Record excerpts —
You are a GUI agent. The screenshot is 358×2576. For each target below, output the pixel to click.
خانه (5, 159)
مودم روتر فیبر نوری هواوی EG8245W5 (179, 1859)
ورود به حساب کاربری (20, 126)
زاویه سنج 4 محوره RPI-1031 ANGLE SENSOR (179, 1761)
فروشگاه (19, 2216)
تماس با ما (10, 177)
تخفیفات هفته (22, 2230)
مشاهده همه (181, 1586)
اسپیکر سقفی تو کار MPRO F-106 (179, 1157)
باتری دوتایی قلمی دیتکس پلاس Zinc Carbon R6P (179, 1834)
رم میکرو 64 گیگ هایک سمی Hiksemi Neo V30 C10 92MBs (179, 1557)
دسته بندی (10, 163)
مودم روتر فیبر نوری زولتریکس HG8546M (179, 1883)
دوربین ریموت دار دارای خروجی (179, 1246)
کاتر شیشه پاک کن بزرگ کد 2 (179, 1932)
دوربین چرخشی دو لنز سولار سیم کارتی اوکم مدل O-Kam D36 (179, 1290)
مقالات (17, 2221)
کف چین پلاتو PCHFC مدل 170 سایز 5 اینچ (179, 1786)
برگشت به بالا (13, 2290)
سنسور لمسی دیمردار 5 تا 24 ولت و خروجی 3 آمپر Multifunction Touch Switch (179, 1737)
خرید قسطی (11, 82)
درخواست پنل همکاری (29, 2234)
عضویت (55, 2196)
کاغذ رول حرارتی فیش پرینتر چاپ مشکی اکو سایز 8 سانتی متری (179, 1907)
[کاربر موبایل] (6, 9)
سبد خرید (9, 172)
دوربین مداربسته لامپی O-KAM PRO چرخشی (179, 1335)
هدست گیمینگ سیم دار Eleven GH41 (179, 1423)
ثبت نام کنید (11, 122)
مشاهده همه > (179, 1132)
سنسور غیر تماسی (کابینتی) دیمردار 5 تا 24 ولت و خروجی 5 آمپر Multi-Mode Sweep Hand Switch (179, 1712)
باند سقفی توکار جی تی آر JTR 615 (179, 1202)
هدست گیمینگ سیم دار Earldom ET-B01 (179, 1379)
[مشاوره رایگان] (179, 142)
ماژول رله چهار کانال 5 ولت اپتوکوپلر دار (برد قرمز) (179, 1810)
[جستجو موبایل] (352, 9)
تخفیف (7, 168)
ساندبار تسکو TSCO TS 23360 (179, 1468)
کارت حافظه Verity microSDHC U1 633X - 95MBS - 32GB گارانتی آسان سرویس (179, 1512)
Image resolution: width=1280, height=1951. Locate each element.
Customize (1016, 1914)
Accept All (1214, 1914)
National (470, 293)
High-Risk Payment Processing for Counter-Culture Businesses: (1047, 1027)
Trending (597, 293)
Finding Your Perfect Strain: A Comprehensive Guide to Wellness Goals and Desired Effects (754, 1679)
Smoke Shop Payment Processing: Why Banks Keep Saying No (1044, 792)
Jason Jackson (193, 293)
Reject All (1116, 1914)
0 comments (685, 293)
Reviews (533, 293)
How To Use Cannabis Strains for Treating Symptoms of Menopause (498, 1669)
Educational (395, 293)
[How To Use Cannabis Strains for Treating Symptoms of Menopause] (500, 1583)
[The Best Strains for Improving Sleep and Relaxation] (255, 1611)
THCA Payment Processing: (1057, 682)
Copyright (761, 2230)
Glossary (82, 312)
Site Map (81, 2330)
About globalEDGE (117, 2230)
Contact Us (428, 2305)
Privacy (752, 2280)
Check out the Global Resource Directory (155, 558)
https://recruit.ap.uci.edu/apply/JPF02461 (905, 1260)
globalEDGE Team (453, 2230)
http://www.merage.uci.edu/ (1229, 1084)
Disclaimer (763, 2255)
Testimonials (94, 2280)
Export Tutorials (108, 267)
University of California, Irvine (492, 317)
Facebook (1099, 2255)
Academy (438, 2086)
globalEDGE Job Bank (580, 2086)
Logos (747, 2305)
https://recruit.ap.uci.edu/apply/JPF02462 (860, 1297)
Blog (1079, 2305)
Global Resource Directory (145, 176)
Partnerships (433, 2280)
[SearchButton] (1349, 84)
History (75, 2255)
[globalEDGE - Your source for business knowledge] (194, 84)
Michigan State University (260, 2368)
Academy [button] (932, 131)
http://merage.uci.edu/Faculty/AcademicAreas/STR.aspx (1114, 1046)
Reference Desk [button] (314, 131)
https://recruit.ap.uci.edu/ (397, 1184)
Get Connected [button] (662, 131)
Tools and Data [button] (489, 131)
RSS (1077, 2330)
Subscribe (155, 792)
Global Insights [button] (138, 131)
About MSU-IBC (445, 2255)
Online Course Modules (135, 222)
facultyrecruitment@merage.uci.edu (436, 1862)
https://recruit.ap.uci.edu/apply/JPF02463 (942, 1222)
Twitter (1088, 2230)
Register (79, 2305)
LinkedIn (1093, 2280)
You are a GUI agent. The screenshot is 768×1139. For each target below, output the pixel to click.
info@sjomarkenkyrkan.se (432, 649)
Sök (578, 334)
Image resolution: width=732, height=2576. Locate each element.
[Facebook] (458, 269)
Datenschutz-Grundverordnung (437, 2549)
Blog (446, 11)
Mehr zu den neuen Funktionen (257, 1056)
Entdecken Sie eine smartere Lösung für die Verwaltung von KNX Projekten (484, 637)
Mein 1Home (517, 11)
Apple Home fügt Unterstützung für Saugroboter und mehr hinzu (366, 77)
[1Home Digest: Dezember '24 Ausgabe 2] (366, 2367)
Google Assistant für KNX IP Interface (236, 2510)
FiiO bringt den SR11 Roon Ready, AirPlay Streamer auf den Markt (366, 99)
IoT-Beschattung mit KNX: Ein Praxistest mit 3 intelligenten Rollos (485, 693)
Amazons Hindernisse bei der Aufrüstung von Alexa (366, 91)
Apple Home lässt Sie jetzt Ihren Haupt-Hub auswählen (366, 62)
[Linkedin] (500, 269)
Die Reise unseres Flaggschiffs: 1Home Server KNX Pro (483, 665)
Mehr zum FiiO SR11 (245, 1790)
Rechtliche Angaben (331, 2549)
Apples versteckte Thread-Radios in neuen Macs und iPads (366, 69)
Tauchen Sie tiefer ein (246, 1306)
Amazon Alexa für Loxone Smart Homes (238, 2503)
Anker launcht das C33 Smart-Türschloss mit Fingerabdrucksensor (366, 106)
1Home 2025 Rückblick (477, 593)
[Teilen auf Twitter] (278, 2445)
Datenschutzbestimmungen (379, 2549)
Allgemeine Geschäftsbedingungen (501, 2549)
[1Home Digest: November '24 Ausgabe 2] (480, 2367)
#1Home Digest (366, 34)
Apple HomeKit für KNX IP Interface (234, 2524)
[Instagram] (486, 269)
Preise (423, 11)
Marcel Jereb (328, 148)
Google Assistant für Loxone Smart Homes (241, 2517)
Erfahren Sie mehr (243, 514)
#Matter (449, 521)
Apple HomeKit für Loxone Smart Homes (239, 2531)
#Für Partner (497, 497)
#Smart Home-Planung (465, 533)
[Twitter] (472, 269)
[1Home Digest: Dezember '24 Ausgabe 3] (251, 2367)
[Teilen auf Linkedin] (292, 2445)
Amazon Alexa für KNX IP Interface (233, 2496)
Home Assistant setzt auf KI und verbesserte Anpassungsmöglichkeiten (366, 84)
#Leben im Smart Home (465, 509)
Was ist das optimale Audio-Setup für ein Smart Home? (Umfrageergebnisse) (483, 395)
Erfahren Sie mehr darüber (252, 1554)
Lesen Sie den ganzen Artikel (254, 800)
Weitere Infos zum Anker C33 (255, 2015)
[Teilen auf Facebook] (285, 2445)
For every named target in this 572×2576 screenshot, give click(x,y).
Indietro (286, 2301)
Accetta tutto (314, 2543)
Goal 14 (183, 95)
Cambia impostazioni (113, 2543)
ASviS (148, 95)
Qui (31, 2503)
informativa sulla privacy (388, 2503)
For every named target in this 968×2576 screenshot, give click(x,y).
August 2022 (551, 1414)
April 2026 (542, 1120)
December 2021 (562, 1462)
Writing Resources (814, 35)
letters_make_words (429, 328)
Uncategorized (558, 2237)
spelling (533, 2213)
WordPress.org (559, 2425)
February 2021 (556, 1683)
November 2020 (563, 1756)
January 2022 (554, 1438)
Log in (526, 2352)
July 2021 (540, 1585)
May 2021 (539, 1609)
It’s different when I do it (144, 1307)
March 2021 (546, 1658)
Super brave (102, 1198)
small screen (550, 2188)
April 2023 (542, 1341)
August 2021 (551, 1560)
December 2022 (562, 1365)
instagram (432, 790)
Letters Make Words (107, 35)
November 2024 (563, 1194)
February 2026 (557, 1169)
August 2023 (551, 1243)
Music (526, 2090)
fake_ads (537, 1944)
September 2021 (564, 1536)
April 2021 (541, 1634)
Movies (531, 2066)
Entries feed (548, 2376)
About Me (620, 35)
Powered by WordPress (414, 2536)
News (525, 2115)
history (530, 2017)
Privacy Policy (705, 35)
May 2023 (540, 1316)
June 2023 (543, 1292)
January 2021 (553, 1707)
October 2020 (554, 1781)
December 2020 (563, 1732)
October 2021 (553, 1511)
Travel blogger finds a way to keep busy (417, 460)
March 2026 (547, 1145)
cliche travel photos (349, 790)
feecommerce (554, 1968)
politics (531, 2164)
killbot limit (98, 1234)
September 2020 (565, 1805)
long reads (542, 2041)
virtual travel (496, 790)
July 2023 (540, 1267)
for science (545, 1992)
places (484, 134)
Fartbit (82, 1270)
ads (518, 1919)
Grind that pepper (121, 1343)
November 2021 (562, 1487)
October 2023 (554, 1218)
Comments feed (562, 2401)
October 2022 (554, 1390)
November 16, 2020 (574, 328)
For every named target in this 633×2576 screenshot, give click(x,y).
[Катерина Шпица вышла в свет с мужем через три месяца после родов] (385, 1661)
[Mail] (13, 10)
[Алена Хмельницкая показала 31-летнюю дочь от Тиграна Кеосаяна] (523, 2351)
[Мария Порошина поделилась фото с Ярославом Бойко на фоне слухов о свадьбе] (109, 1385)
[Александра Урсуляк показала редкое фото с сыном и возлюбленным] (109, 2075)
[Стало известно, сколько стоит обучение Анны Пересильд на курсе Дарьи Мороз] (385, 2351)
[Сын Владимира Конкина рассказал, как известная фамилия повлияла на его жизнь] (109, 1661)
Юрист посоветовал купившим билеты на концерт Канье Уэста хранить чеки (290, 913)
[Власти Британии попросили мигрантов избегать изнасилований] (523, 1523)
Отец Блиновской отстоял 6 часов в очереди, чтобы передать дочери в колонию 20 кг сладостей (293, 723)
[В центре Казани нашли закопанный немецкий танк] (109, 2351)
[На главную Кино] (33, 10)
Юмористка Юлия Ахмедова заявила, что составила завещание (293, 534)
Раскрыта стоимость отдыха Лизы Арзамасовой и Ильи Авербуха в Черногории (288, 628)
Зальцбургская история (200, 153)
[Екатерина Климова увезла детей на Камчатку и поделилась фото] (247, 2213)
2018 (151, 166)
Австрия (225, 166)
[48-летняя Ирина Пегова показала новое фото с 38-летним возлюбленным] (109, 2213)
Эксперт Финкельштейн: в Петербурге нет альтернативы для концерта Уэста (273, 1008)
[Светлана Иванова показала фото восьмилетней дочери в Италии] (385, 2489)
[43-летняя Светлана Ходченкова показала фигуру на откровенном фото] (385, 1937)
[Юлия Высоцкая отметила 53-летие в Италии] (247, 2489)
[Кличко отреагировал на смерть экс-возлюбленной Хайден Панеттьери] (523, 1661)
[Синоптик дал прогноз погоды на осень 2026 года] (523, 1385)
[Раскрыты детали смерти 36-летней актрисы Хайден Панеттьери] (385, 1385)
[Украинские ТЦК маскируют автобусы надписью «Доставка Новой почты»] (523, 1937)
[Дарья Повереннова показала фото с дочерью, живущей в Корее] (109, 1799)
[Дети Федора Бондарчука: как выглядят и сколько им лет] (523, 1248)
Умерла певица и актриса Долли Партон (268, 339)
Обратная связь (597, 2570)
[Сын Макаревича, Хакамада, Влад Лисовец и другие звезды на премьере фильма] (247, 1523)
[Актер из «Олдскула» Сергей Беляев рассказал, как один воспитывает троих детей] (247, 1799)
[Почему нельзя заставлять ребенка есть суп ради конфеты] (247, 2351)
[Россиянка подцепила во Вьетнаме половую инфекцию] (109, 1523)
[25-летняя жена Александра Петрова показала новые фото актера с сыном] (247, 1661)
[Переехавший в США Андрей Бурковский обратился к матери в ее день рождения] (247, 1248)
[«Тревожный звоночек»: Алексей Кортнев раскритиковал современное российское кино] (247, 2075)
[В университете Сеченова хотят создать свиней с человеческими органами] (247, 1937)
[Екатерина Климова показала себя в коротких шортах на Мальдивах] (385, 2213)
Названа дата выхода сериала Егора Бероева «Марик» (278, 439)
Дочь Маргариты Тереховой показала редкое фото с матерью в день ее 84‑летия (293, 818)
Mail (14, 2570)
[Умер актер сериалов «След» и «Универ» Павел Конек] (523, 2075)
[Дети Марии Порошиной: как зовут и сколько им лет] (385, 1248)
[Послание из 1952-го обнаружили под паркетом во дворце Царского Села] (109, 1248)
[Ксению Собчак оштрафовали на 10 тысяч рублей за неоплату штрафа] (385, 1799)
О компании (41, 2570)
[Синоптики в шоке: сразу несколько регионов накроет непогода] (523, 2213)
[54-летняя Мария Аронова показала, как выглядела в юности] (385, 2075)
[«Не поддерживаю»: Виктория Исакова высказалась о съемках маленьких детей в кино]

Activity — Please reproduce the lines from the line with "Mein 1Home (517, 11)" to the line with "Erfahren Sie mehr (243, 514)", both ends included, exactly as they appear above.

Result of this exercise —
Mein 1Home (517, 11)
Apple Home fügt Unterstützung für Saugroboter und mehr hinzu (366, 77)
[1Home Digest: Dezember '24 Ausgabe 2] (366, 2367)
Google Assistant für KNX IP Interface (236, 2510)
FiiO bringt den SR11 Roon Ready, AirPlay Streamer auf den Markt (366, 99)
IoT-Beschattung mit KNX: Ein Praxistest mit 3 intelligenten Rollos (485, 693)
Amazons Hindernisse bei der Aufrüstung von Alexa (366, 91)
Apple Home lässt Sie jetzt Ihren Haupt-Hub auswählen (366, 62)
[Linkedin] (500, 269)
Die Reise unseres Flaggschiffs: 1Home Server KNX Pro (483, 665)
Mehr zum FiiO SR11 (245, 1790)
Rechtliche Angaben (331, 2549)
Apples versteckte Thread-Radios in neuen Macs und iPads (366, 69)
Tauchen Sie tiefer ein (246, 1306)
Amazon Alexa für Loxone Smart Homes (238, 2503)
Anker launcht das C33 Smart-Türschloss mit Fingerabdrucksensor (366, 106)
1Home 2025 Rückblick (477, 593)
[Teilen auf Twitter] (278, 2445)
Datenschutzbestimmungen (379, 2549)
Allgemeine Geschäftsbedingungen (501, 2549)
[1Home Digest: November '24 Ausgabe 2] (480, 2367)
#1Home Digest (366, 34)
Apple HomeKit für KNX IP Interface (234, 2524)
[Instagram] (486, 269)
Preise (423, 11)
Marcel Jereb (328, 148)
Google Assistant für Loxone Smart Homes (241, 2517)
Erfahren Sie mehr (243, 514)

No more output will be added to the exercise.